15 janvier 2016 - Quels critères d'application pour la Charte du football professionnel ? - Denis Garreau, Nathalie Etcheverry, Mathieu Pagnoux

Par une décision du 16 décembre 2015, publiée au Bulletin (Soc., 16 décembre 2015, pourvoi n° 14-16.059, à paraitre au Bulletin (rejet)), la Cour de cassation a précisé le champ d’application de la charte du football professionnel à l’égard de joueurs de football salariés de clubs.
En l’espèce, engagé en 2000 par un club de football sans contrat de travail écrit, moyennant une rémunération mensuelle, un joueur de football titulaire d’une licence de joueur de football amateur « libre/senior », avait adressé à son club un avis de démission signé en juin 2006. Ledit club n’a pas usé de la possibilité de faire opposition à cette démission avec un avis motivé. L'attestation ASSEDIC remise au salarié par l'employeur faisait mention, au titre de la rupture, de la fin d’un contrat de travail à durée déterminée.

Le joueur a saisi la juridiction prud'homale afin qu’il soit jugé qu’il devait bénéficier des dispositions de la Charte du football professionnel relatives à la rémunération minimum conventionnelle et au régime de prévoyance obligatoire, que son contrat de travail soit requalifié en contrat à durée indéterminée et que son club soit condamné au paiement de diverses sommes au titre de la requalification du contrat et de la rupture.
Par arrêt infirmatif du 26 octobre 2010, la cour d’appel de Paris l’a débouté de l’ensemble de ses demandes.
Par un arrêt en date 12 décembre 2012 (Soc., 12 décembre 2012, pourvoi n°11-14823, Bull. 2012, V, n°335 (cassation)) rendu au visa de l’article 500 de la Charte du football professionnel, qui a valeur de convention collective, la Cour de cassation a cassé en toutes ses dispositions cet arrêt en reprochant à la cour d'appel d’avoir retenu “qu'en sa qualité de joueur titulaire d'une licence amateur, le salarié ne relève pas de la Charte du football professionnel” et ainsi violé l’article 500 de la Charte du football professionnel dont il résulte “que le footballeur qui est employé pour exercer, à titre exclusif ou principal, son activité en vue des compétitions, est un footballeur professionnel”.

Résultent ainsi deux critères permettant de distinguer le footballeur professionnel relevant de la Charte du footballeur amateur :
- l’activité doit être exercée “à titre exclusif ou principal” ;
- elle doit être exercée “en vue des compétitions”.
Pour autant, la Cour de cassation n’a pas précisé de quelles compétitions il s’agissait.

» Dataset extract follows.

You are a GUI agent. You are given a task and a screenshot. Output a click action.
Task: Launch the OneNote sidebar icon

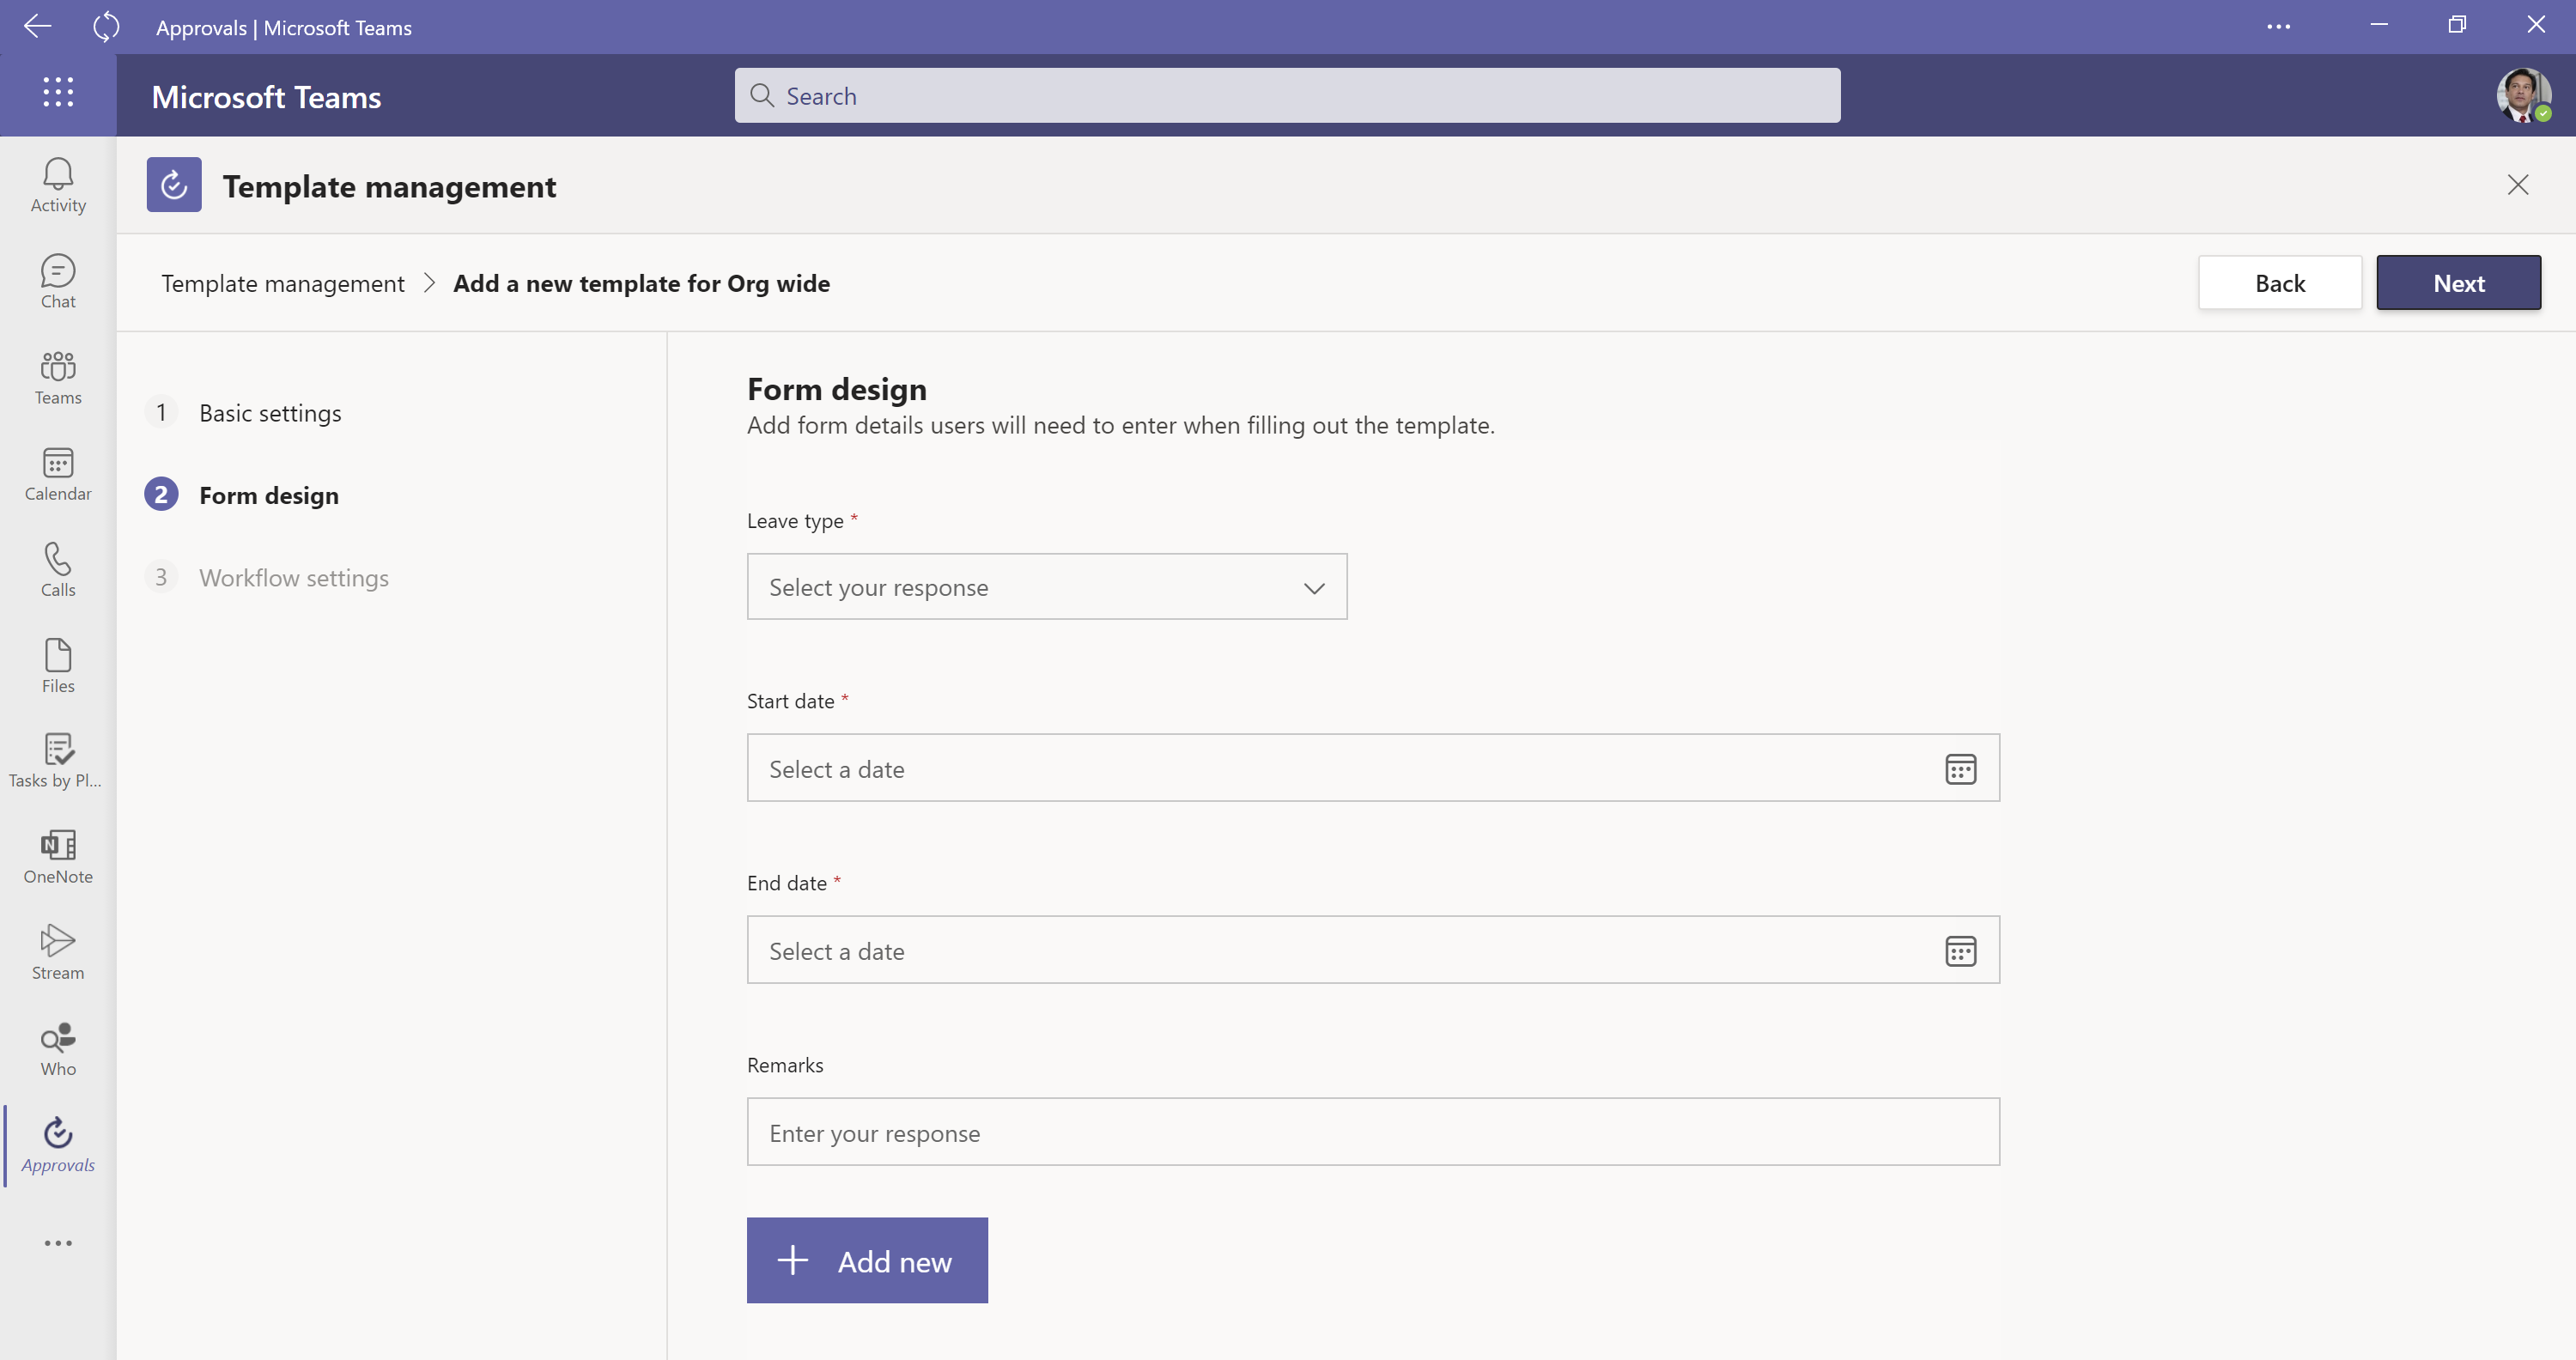(58, 857)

Par arrêt partiellement infirmatif du 20 février 2014, la cour de renvoi a débouté le joueur de ses demandes au titre des indemnités de préavis, de licenciement et de licenciement sans cause réelle et sérieuse.
De nouveau saisie par le salarié, la chambre sociale de la Cour de cassation a rejeté son pourvoi au motif que
«  la cour d'appel a constaté que, si le joueur avait bien exercé son activité de footballeur à titre exclusif pour le compte d'un club dont l'activité principale était le football professionnel, il n'avait jamais joué en compétition de niveau professionnel et avait participé à l'activité amateur du club, activité constituant une entité distincte et autonome, ne partageant ni le même entraîneur, ni les mêmes locaux que les joueurs professionnels ; qu'elle en a exactement déduit que le contrat de travail n'entrait pas dans le champ d'application de la charte du football professionnel et que le joueur n'était pas un joueur professionnel au sens de cette charte » (Soc., 16 décembre 2015, pourvoi n° 14-16.059, à paraitre au Bulletin (rejet)).

Par cette décision, la Cour de cassation a clairement posé que le critère d’application de la charte du football professionnel résidait dans la nature des compétitions auxquelles le joueur avait participé.
Ainsi n'est pas un joueur professionnel au sens de la Charte du football professionnel le joueur qui a bien exercé son activité de footballeur à titre exclusif pour le compte d'un club dont l'activité principale était le football professionnel, mais n'a jamais joué en compétition de niveau professionnel et a participé à l'activité amateur du club, activité constituant une entité distincte et autonome, ne partageant ni le même entraîneur, ni les mêmes locaux que les joueurs professionnels.